“Can’t you lead a good life without believing in Christianity?” Lewis opens “Man or Rabbit” by posing this question and then focuses the remaining pages on answering it. He starts off by arguing that any person who is asking this question is neither someone who has never heard of Christianity, nor someone who has found that they cannot believe the Gospel message upon thorough consideration of Christianity. It is the question of a person who wants to know whether they should even bother learning more about Christianity. He responds by asking why a person wouldn’t find out for themselves whether the Christian message is true or not. He points out the implications of what could happen were we to disregard the Christian faith if it turned out to be true.
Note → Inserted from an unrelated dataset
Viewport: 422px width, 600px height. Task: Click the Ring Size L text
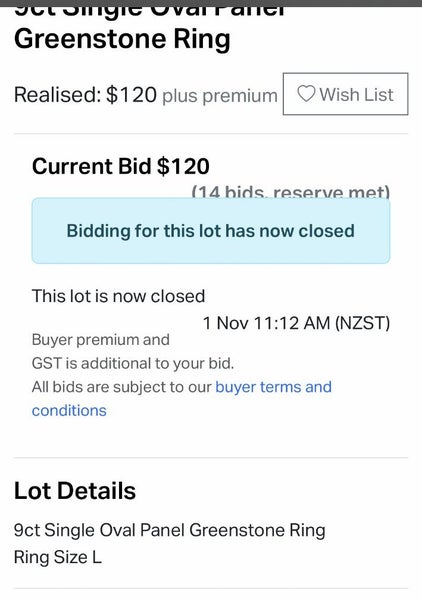point(58,557)
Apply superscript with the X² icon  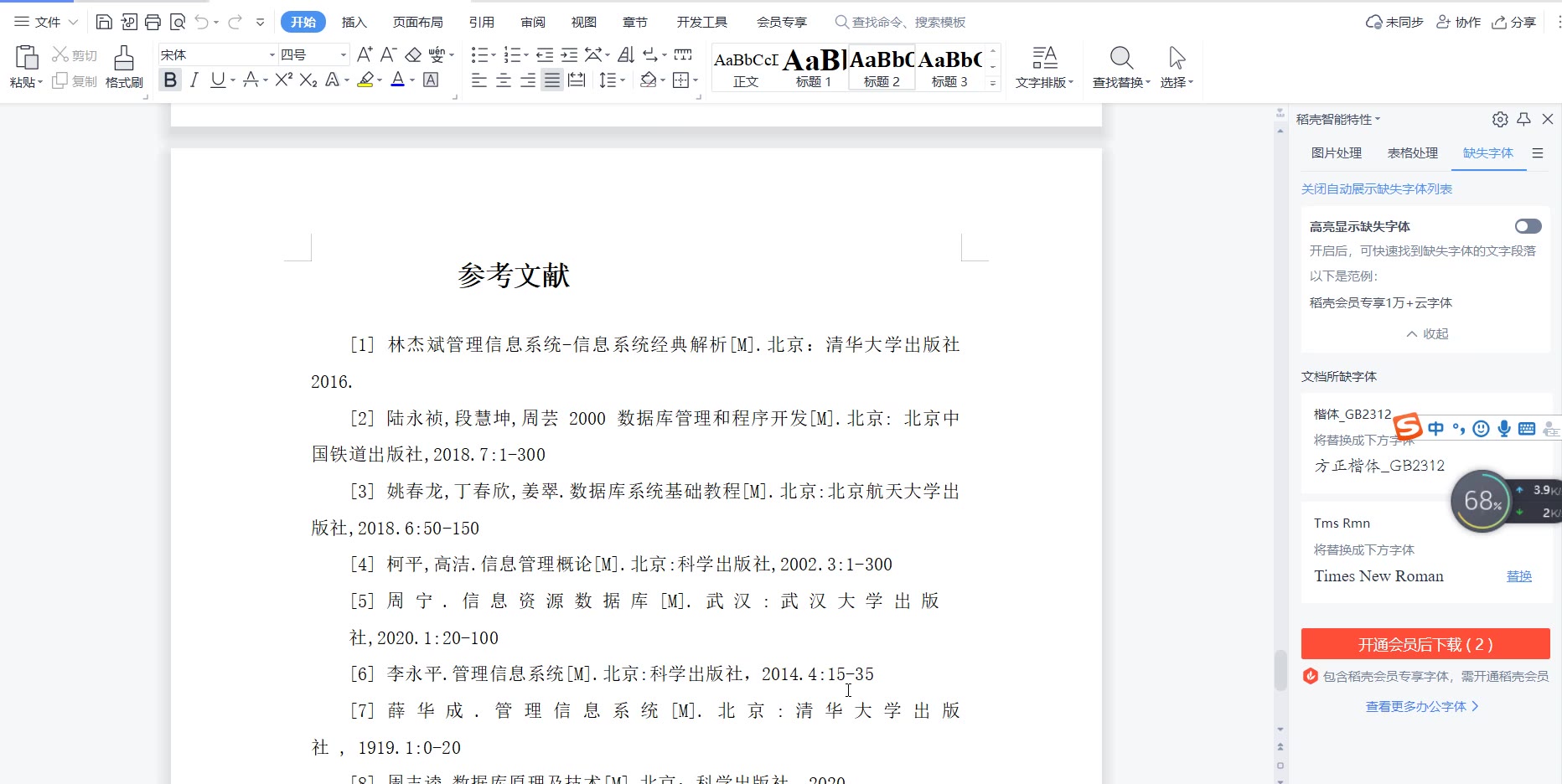click(x=283, y=80)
He asks, “Are we ready to run the risk of working in the dark all our lives and doing infinite harm, provided only someone will assure us that our own skins will be safe, that no one will punish us or blame us?”
Lewis states that this mentality of laziness – this unwillingness to look further into Christianity for fears it may be true – as being in a state of dishonest error. This dishonesty, according to Lewis will then spread throughout all of a person’s life, making him a worried and mentally-dulled person.
Next, Lewis argues that should Christianity turn out to be true, then one would have no choice but to serve its purpose. If, however, Christianity turned out to be false, then you would be obligated to tell the world about the fraud which so many people seem to be buying hook, line, and sinker. So in both situations, it is irresponsible and lazy to remain focused only on living a moral life as an individual. Lewis points out that it is important to realize that there is so much more to life than living with good moral standards. “Mere morality is not the end of life.” He talks about our calling to becoming a new creation. When we become truly human and we are no longer mere “rabbits,” morality is “swallowed up.” Our calling is to realize the full and radiant potential with which God has created us. It is when we have finally gotten over our pointless goal of living a decent moral life (for it is impossible to do of our own power) that we are able to fully experience the joy of living in the Lord.
I personally loved the imagery of the last paragraph:
“Morality is a mountain which we cannot climb by our own efforts; and if we could we should only perish in the ice and unbreathable air of the summit, lacking those wings with which the rest of the journey has to be accomplished. For it is from there that the real ascent begins. The ropes and axes are ‘done away with’ and the rest is a matter of flying.”
Lewis so beautifully describes God’s purpose for us in life. While we may think we are making headway by living a “good life” on our own, we are mistaken. We are merely struggling over stones and rubble, tied to the ground by gravity. But if we lift our eyes, we can see a whole sky above us. A life of beauty, joy, and freedom awaits us if we learn to leave this life bound by gravity and answer the call of our Lord Jesus Christ.